§ **EXERCISE DIRECTIONS**: Reproduce word for word the lines of the items below, from the line containing "coordinates (136, 138)." through the line containing "the green checkmark", with both of those lines included.

§ **DATA TO PROCESS**:
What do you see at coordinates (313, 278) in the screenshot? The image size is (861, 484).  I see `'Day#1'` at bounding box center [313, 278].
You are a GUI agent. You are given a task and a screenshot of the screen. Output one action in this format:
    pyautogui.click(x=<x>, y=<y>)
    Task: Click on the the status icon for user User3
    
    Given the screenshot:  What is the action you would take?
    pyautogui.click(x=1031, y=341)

...

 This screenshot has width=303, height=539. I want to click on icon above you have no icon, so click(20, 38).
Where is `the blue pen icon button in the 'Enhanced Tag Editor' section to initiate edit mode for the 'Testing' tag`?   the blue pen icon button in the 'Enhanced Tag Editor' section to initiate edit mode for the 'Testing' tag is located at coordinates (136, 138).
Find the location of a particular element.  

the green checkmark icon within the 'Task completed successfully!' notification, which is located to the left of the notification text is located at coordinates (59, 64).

---

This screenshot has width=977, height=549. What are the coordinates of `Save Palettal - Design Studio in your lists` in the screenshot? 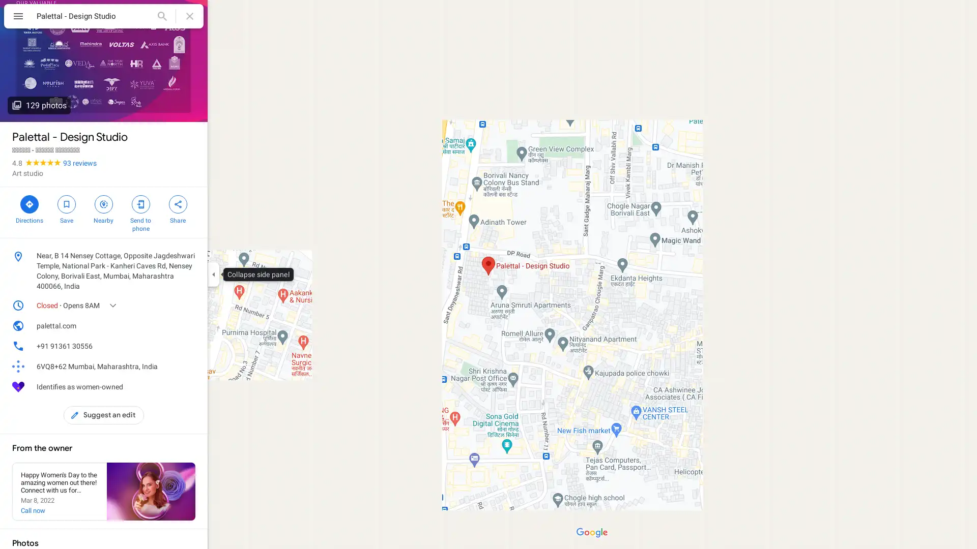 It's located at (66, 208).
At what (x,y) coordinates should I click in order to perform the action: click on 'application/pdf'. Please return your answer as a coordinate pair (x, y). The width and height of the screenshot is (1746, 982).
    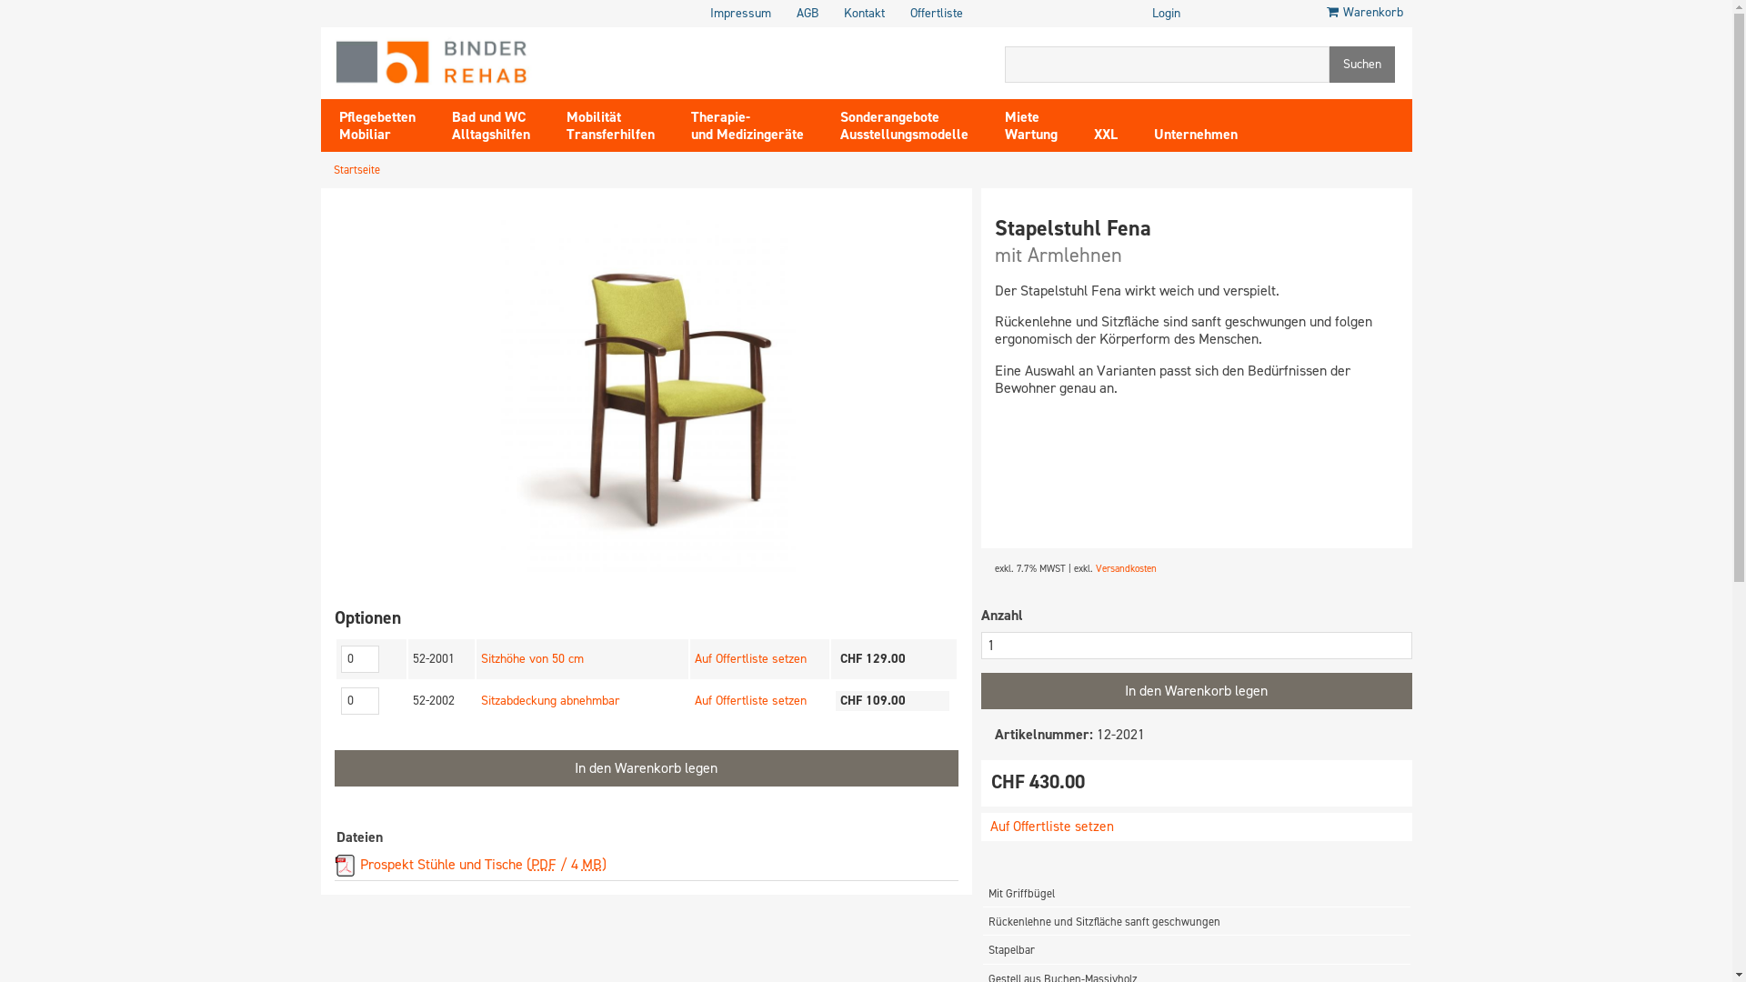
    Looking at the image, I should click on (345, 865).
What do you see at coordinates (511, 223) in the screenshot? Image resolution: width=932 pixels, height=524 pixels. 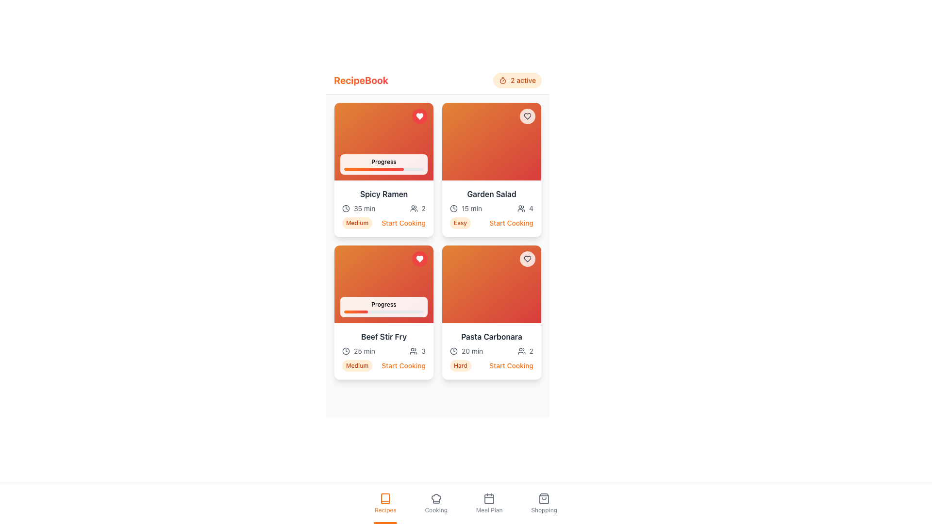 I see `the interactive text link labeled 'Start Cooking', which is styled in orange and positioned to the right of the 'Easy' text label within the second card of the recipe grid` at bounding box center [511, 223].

§ **FULL RESPONSE**:
Where is `the blue pen icon button in the 'Enhanced Tag Editor' section to initiate edit mode for the 'Testing' tag`?   the blue pen icon button in the 'Enhanced Tag Editor' section to initiate edit mode for the 'Testing' tag is located at coordinates (136, 138).
Find the location of a particular element.  

the green checkmark icon within the 'Task completed successfully!' notification, which is located to the left of the notification text is located at coordinates (59, 64).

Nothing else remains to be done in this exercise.